[Begin]

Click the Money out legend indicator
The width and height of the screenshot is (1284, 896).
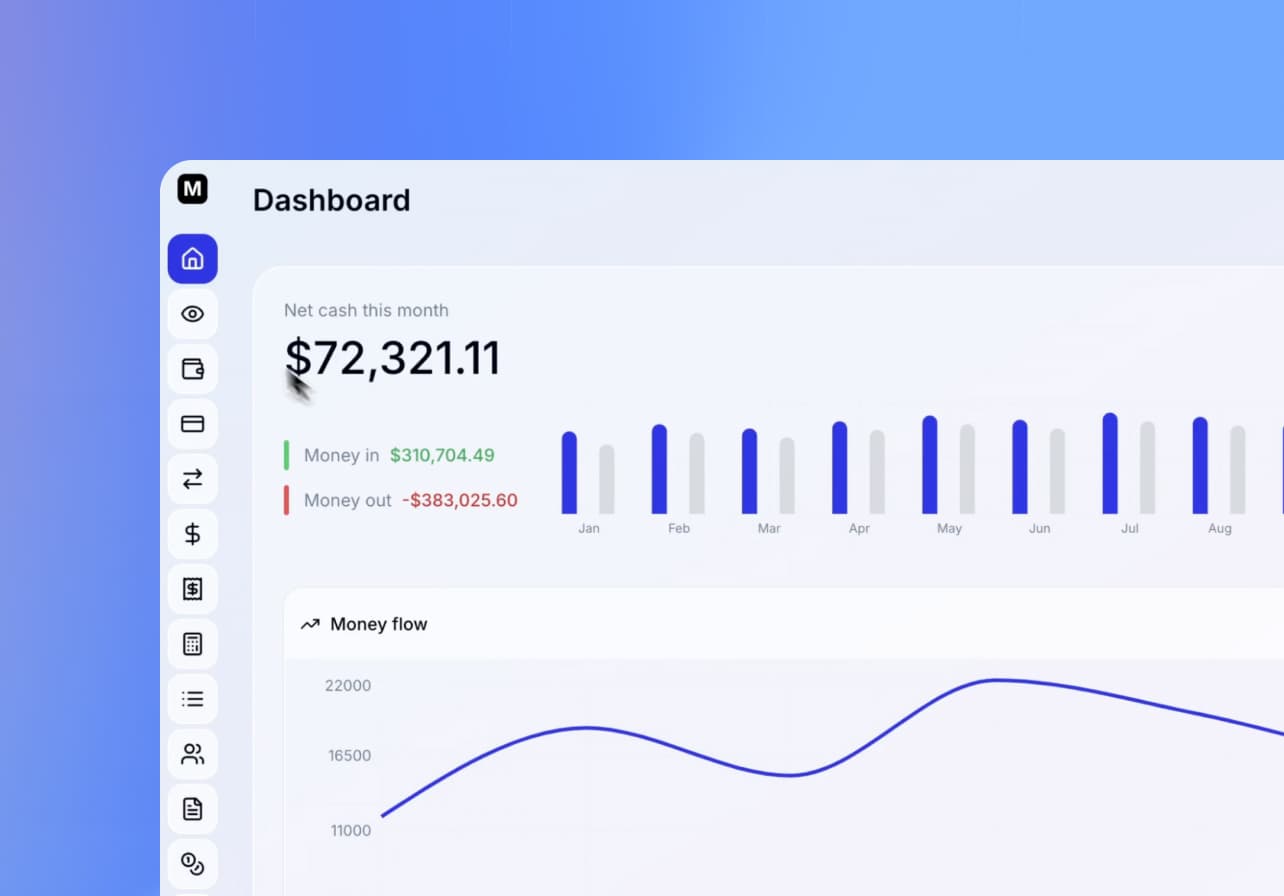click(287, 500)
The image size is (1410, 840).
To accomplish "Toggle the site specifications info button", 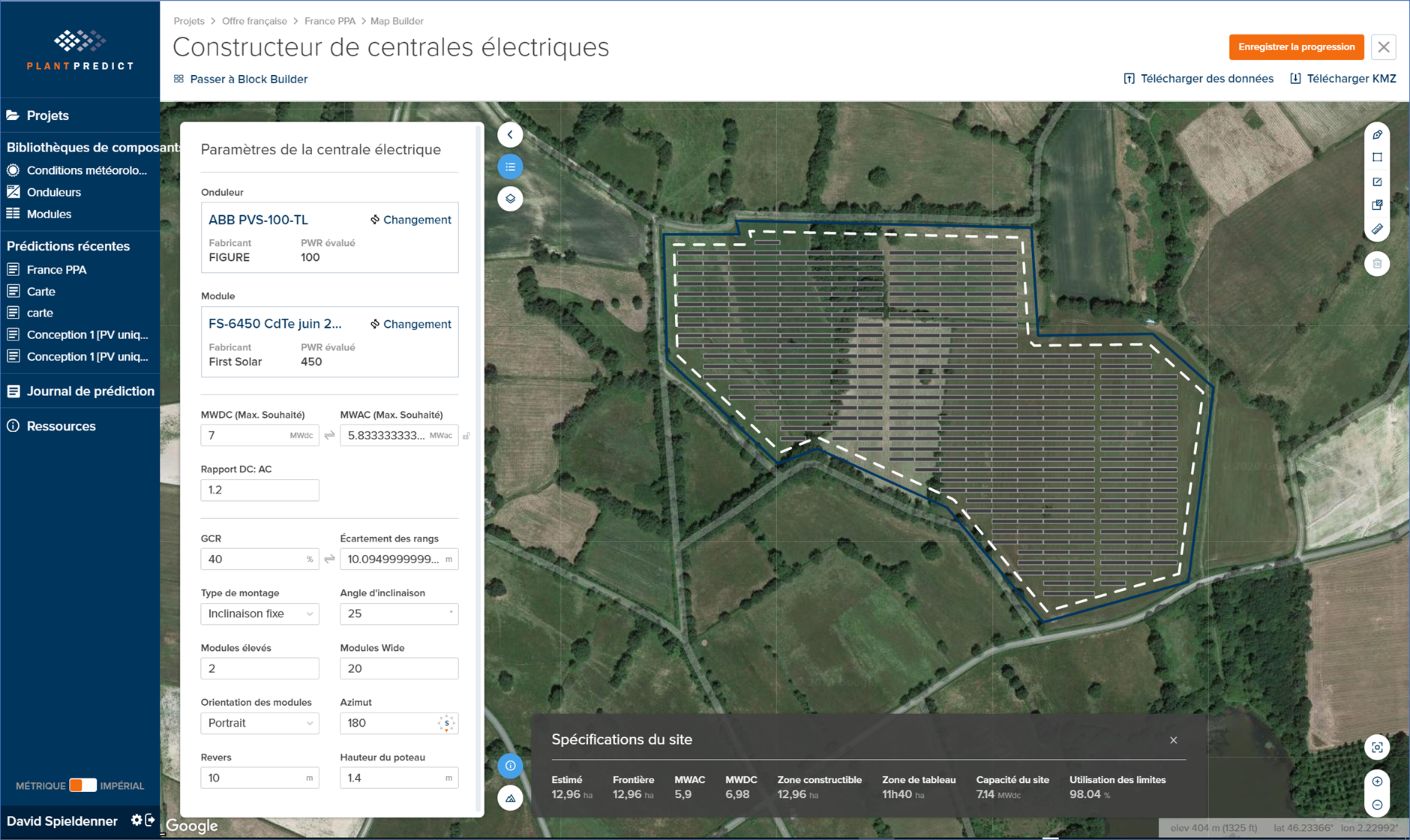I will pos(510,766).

[End]

* Exercise details *
List every row above that contains the word "Money".

* Output for this exercise *
Click the Money out legend indicator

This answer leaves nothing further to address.